Before I share with you the dumb thing I said, I need to set
some expectations. I’m going to talk about a sad thing, but this post is not
about that sad thing. It’s about what I learned from being dumb during the sad
thing. Got it? Cool. Let’s get started.
I learned a thing last year. There’s a trick you can do with
T-shirts for people who are bedridden and can’t dress themselves. If you cut
most of the back of the T-shirt off but leave the neck hem intact, you can drape
the shirt over the person’s head and cover their shoulders and upper arms. The neck
hem holds the shirt in place. At a glance, it looks like they’re wearing a
shirt. This is nice for them because it helps keep their shoulders covered, and
it’s nice for the caregiver because it makes changing clothes much easier.
To put it differently, it provides some measure of dignity
to the wearer while easing the job of the caregiver.

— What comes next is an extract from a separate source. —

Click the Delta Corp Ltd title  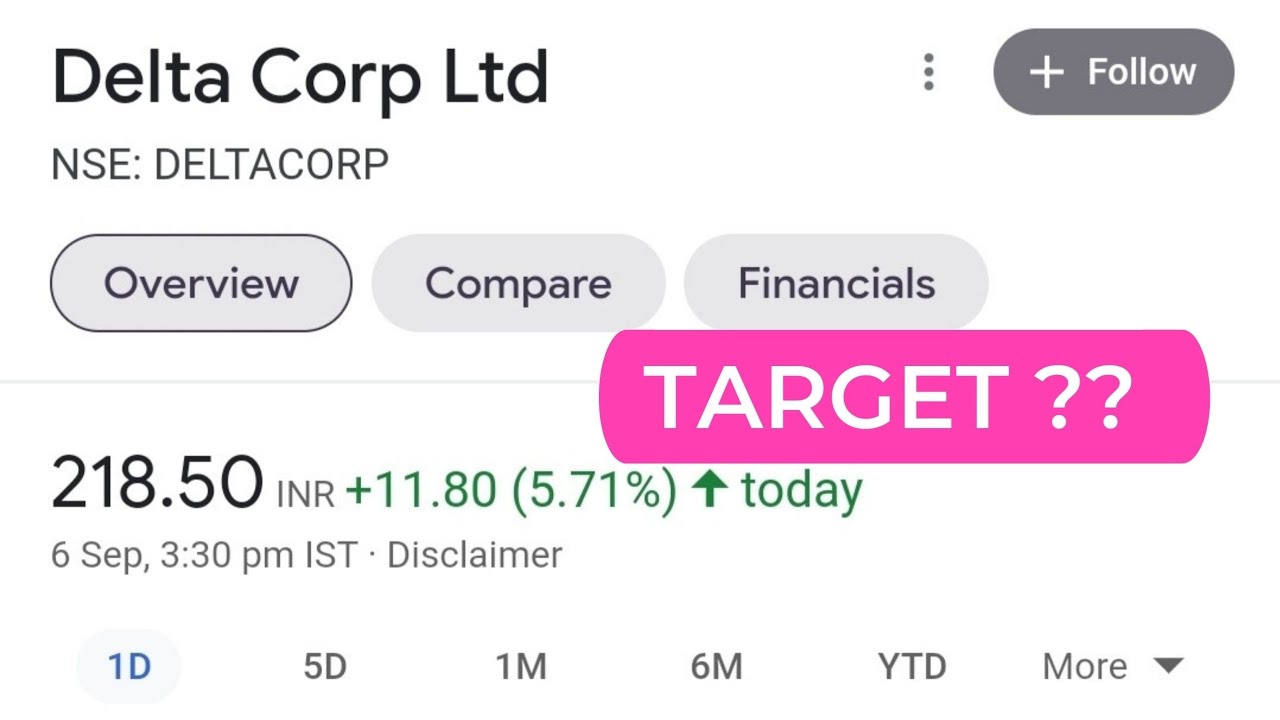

I was in my parent’s house the day my dad died. I was sitting
in the living room and listening to the mechanical pulse and whirr of his
oxygen machine coming from his bedroom. He was completely bedridden at this
point and unable to communicate. Mostly, he slept. The nurse stopped by for his
checkup and asked for help rolling him over. I’m told bed sores are no fun. I
volunteered.
We rolled him from his back to his side, and that’s when I
learned the T-shirt trick. His blanket slumped off, and his modified T-shirt
sagged to the side, dangling from his neck. There was my dad, naked and helpless
on his bed. It struck me as undignified.
Gone was the big beard and bellowing voice. Gone were the
strong hands and big arms. He was fading away. And it made me angry and sad
and, as mentioned at the beginning of this post, stupid.
“We don’t get much dignity at the end, do we,” I said. Those
might not have been the exact words, but they’re close enough.
The nurse looked at me aghast. She looked at me as if I had
just insulted my dying dad. Which, in retrospect, was an appropriate reaction. But
in the moment, it confused me. Surely this was not dignified. This was not how
it was supposed to be.
I looked at my dad, my dad who could not communicate, and I
saw a tear in his eye. And I was ashamed. In that place where he was dying,
where he was being cared for so well by my mom and the nurse, I was the one who
treated him poorly.
What did I expect? How did I expect him to die? Swinging a
sword while fighting a dragon? Set ablaze on a funeral pyre by his warrior kin?
What would a dignified end look like? What did it even mean to treat someone
with dignity when he could not talk or dress himself?
What I wasn’t thinking about in that moment was what dignity
really means. There are a lot a definitions, but my favorite is this:
the quality or state of being worthy, honored, or esteemed
from: https://www.merriam-webster.com/dictionary/dignity
To have dignity is to be worthy. Here was a man at the end of his long service to his King. Here was a son of God, his body worn out, ready to start his next journey. My dad’s dignity wasn’t based on eloquence or posture or position or title. His dignity was based on his innate worth as a human, as someone made in the image of God. Dying cannot take that dignity away.
But I could treat him without dignity. I could treat him in
an undignified manner. And that’s what I missed. My mom was treating my dad
with dignity by letting him wear his favorite shirts when it became too hard to
dress him. The nurse was treating him with dignity by keeping him comfortable in
his last days. And I didn’t see it. I saw my dad helpless and weak. I saw him
naked and broken. I couldn’t see past the pain to see him the way my mom saw
him. To see him how God saw him.
I’m not proud of that moment. I’m sharing it now because I
think I might not be the only person who sometimes fails to see past poverty
and sickness and pain. I think I might not be the only person who fails to see
the innate dignity that all humanity has because we’re made in God’s image. And
yes, we get that image dirty. We age. We abuse our bodies. We act in ways that
are unfitting for the sons and daughters of God that we can be.
But it’s there. Dignity. Worth. Value. It is a gift given to
us by the King of kings.
It is my hope and prayer that you are smarter than me. That
you don’t say stupid things to your dying father. That you can see the dignity
in all humanity by seeing the shape and shadow of the Creator in them.